::: Document excerpt

Monday, January 24, 2022

Quote of the Day: Thurber

 "We all have flaws," he said, "and mine is being wicked."

—the evil Duke


Runner Up: 
. . . creeping knee-deep in a sleepy stream,
in which swift and sippery snakes 
slid and sithered silkily,
whispering sinful secrets.


Friday, January 21, 2022

The Cat Report (Fr 1/21-22)

Just two cats in the cat room today, but they’re great cats. The Two Brothers (or cousins; I never did get which)  PISCES (our little black tuxedo cat) and SIRIUS (the little tabby with the nibbled whiskers) between them took up all the energy in the room.

Found out they love catnip three ways: catnip sachet, catnip spray, and catnip bubbles. They seem to love any game offered them. And they’re not shy about finding a game on their own.

Wanted to see if I cd walk them, so I took it in stages, first with Pisces, then Sirius. Started by getting the leash on Pisces and walking around inside the room.  He seemed to adjust to it better than I expected so I took the plunge and took him out. He was worried at first, but about five minutes in seemed to decide he was missing an opportunity and set out exploring. 

Then it was Sirius’s turn. It helped that he’d been watching his brother and wanted whatever his brother was getting. Both did very well, both in stretching their legs and as good will ambassadors, attracting a lot of attention (including at one point being petted very gently by a woman in a wheelchair who wdn’t have been able to get into the room). One of them (I think Pisces) was calm around a well-behaved dog that got fairly close (probably helped that it was riding in a shopping cart and kept silent). The only problem came when Sirius got spooked. I didn’t see what alarmed him but managed both to keep hold of my end of the leash when he bolted and got him safely back inside, whereupon he was fine.

Other activities: 
— several times a cricket came into the room (had there been some Great Escape over near the fish?) and immediately regretted it.
— Pisces at one point began to bite the bag of food atop the bin, ocasionally racing the length of the room and pouncing on it
— Sirius loves to roll in the sandbox, which he treats like a toy. I expect that behavior will go away once he has a home and box of his own.
— an Ex-Volunteer came by with a bag of cat-blankets; I put these by the bench.
— Pisces has a distinctive chirp when he talks.

No health problems. The dirt boxes showed plenty of activity but their pooposity looked normal, like what I’d expect from two half-grown cats with healthy appetites and active digestions. No doubt helped that we have three boxes for two cats: two in their cages and the communal box as their third option.

—John R.

P.S.: Thanks to Janice for the picture of Sirius

UPDATE: And now word has come that the two of them have just been adopted and are off to their new home together --John R., Saturday the 22nd



Thursday, January 20, 2022

A Kent Event

 So, I have been asked to be part of an Event in downtown Kent: the Meeker Steet Nerd Day, sponsored in part by The Page Turner bookstore. Here's a link to the main website describing the event, which takes place on February 26th:

I'm to be part of either a panel or Q&A about The Old Days at TSR. Looking over the website, I think this is probably the event in question:

PTB Comics & Manga will be hosting a Dungeons & Dragons panel with guests from the early days of TSR.  More to come!

::::::
::: Data shown

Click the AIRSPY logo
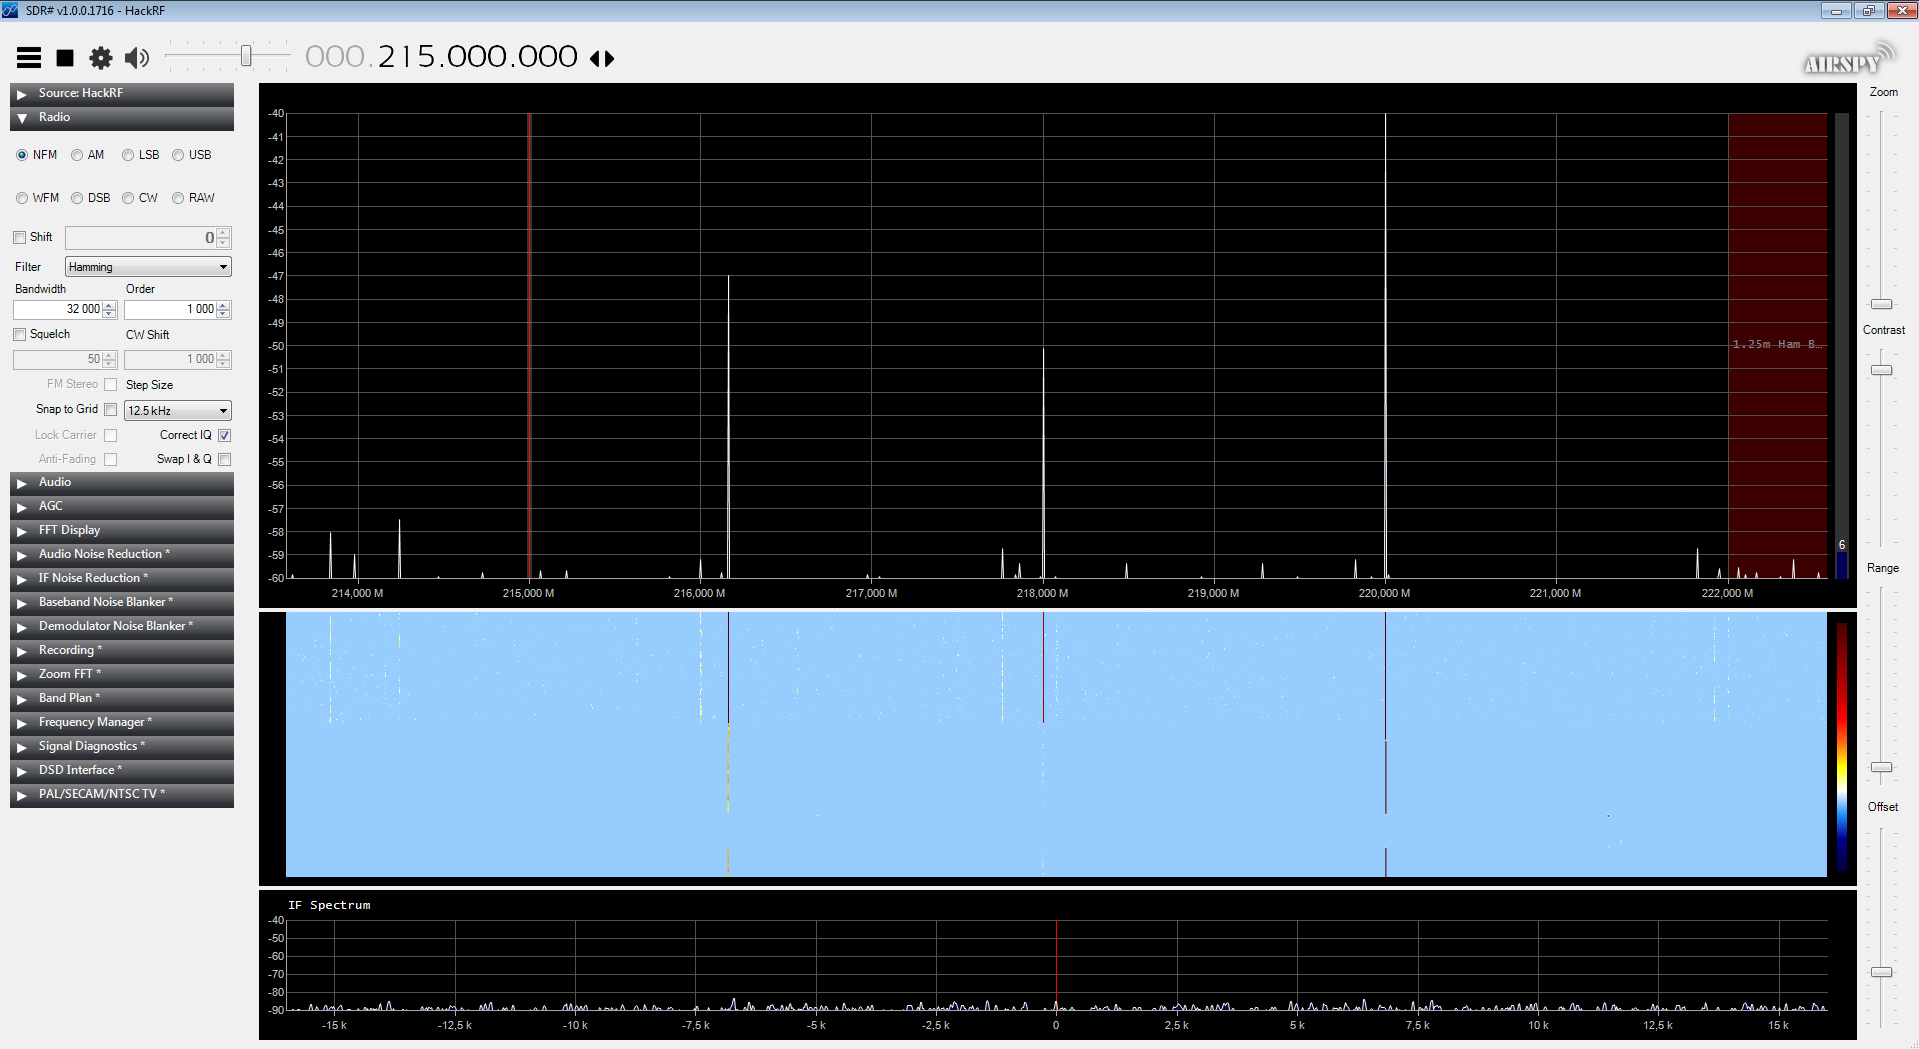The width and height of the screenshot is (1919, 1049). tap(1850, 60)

::::::

__Brief A__.
For each statement below, say whether it agrees with the blog excerpt above, answering yes or no and quoting the words of the excerpt that decide it.
(i) Three litter boxes were available for the two cats.
(ii) Sirius was walked on the leash before Pisces.
(iii) The event in Kent takes place on February 26th.
__Brief B__.
Answer these questions from the blog excerpt above.
(i) In what three forms did the cats enjoy catnip?
(ii) Who is thanked for the picture of Sirius?
(iii) Which bookstore is one of the sponsors of the Nerd Day event in Kent?

__Your solution A__.
(i) Yes: "we have three boxes for two cats"
(ii) No: "first with Pisces, then Sirius"
(iii) Yes: "which takes place on February 26th"

__Your solution B__.
(i) Catnip sachet, catnip spray, and catnip bubbles
(ii) Janice
(iii) The Page Turner